» **WORK TO COMPLETE**: From the entries below, retype only the lines from the one with "Instruction: Go to the last page arrows" through the one with "Task: Toggle sunlight across the landscape", exactly as written.
GIVEN INFORMATION: Begin
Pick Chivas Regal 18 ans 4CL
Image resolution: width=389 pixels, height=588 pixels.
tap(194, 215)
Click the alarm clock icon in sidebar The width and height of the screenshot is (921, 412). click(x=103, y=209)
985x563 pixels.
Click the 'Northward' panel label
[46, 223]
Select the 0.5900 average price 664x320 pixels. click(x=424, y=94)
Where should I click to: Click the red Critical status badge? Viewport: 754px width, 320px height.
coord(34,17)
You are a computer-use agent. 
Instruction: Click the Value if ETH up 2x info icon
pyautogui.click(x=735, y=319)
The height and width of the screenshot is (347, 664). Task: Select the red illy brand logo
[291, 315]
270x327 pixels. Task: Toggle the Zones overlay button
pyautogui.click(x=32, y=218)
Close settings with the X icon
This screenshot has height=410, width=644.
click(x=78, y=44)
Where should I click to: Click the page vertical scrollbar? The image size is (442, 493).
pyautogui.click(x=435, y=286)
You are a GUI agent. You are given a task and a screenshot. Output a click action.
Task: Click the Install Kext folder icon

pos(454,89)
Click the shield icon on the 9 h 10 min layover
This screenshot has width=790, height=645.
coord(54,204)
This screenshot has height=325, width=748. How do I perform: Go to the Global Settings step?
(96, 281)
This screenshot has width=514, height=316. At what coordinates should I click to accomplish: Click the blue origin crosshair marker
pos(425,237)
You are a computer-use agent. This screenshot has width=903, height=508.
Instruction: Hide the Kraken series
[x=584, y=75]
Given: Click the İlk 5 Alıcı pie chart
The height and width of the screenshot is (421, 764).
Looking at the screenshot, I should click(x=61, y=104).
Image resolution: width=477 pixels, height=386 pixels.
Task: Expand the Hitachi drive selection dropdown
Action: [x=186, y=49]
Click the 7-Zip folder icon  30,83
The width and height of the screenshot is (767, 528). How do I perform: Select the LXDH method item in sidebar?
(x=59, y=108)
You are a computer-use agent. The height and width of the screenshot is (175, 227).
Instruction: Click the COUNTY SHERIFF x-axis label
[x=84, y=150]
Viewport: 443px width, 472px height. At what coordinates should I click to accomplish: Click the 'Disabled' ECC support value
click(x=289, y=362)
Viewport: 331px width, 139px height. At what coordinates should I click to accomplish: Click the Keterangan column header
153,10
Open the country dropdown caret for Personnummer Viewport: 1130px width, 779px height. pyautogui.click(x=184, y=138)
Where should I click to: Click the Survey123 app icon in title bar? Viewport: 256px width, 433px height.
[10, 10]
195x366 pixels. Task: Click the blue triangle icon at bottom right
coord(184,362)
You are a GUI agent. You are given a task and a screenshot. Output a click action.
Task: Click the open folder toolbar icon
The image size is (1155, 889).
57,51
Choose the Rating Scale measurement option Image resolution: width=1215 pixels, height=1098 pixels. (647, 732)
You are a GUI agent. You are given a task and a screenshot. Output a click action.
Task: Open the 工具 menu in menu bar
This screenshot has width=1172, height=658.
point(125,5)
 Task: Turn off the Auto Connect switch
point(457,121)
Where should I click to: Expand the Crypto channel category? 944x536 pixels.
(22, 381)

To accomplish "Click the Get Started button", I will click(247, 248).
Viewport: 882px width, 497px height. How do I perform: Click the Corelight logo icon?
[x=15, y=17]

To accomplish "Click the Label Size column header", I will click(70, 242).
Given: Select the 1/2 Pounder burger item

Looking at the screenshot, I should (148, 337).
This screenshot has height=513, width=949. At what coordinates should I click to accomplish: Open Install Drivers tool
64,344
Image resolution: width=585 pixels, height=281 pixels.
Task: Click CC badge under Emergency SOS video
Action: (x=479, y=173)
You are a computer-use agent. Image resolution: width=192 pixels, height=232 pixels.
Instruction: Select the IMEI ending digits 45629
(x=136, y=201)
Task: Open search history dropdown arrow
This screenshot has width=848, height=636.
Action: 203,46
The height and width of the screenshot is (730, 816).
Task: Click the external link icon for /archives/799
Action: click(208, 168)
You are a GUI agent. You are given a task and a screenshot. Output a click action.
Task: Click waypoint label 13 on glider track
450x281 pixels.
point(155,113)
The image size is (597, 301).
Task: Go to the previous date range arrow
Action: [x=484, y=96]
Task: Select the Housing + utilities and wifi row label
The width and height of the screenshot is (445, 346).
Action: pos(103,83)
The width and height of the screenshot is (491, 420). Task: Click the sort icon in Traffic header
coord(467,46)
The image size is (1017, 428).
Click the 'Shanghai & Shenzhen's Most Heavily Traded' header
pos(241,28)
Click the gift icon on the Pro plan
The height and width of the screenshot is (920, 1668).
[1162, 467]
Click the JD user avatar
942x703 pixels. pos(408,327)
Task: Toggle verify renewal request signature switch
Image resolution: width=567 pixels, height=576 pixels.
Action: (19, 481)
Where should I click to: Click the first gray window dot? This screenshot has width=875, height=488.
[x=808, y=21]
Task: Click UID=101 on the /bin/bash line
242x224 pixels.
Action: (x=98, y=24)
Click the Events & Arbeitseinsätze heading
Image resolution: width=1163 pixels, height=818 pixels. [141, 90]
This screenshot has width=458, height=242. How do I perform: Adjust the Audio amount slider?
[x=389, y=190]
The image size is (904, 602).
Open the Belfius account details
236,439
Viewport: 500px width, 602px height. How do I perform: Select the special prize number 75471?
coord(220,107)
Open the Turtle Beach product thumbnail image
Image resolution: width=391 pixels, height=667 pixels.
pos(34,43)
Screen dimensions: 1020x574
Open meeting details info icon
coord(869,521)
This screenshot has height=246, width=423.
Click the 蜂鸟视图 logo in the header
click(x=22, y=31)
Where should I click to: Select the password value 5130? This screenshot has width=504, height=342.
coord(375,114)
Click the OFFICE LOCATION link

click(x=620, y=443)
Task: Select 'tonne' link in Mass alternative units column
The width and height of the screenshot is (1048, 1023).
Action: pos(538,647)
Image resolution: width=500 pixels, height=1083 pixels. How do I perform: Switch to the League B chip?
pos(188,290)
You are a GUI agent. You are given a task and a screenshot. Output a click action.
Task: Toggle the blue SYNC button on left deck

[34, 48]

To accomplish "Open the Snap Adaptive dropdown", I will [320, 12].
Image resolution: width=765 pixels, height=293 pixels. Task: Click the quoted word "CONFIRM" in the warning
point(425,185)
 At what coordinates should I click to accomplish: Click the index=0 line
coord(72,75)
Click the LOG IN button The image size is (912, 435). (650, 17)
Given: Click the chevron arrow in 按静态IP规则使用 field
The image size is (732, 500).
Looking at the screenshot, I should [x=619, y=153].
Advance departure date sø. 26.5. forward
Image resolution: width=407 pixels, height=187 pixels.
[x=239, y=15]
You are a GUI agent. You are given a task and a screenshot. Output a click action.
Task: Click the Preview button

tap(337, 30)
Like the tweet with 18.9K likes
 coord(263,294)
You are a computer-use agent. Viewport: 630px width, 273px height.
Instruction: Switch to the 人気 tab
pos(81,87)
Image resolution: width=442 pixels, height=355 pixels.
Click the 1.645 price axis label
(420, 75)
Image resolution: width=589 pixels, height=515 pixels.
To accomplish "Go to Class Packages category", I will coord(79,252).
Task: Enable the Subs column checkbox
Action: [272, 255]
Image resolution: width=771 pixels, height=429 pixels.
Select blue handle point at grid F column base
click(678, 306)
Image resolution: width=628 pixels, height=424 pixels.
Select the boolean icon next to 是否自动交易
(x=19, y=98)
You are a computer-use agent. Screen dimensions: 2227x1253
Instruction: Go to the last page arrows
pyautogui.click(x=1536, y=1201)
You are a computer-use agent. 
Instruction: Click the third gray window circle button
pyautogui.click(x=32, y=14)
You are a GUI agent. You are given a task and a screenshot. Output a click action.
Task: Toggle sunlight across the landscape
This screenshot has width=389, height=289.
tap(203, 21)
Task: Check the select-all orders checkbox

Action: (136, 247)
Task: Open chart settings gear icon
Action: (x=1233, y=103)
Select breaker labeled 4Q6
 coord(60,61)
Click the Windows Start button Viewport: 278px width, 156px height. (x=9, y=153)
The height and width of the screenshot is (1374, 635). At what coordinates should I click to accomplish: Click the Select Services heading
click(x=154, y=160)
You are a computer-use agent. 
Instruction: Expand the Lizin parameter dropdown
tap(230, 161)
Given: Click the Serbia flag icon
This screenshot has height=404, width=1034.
GIVEN INFORMATION: End
» **TASK ANSWER**:
Instruction: Go to the last page arrows
pyautogui.click(x=1536, y=1201)
You are a computer-use agent. 
Instruction: Click the third gray window circle button
pyautogui.click(x=32, y=14)
You are a GUI agent. You are given a task and a screenshot. Output a click action.
Task: Toggle sunlight across the landscape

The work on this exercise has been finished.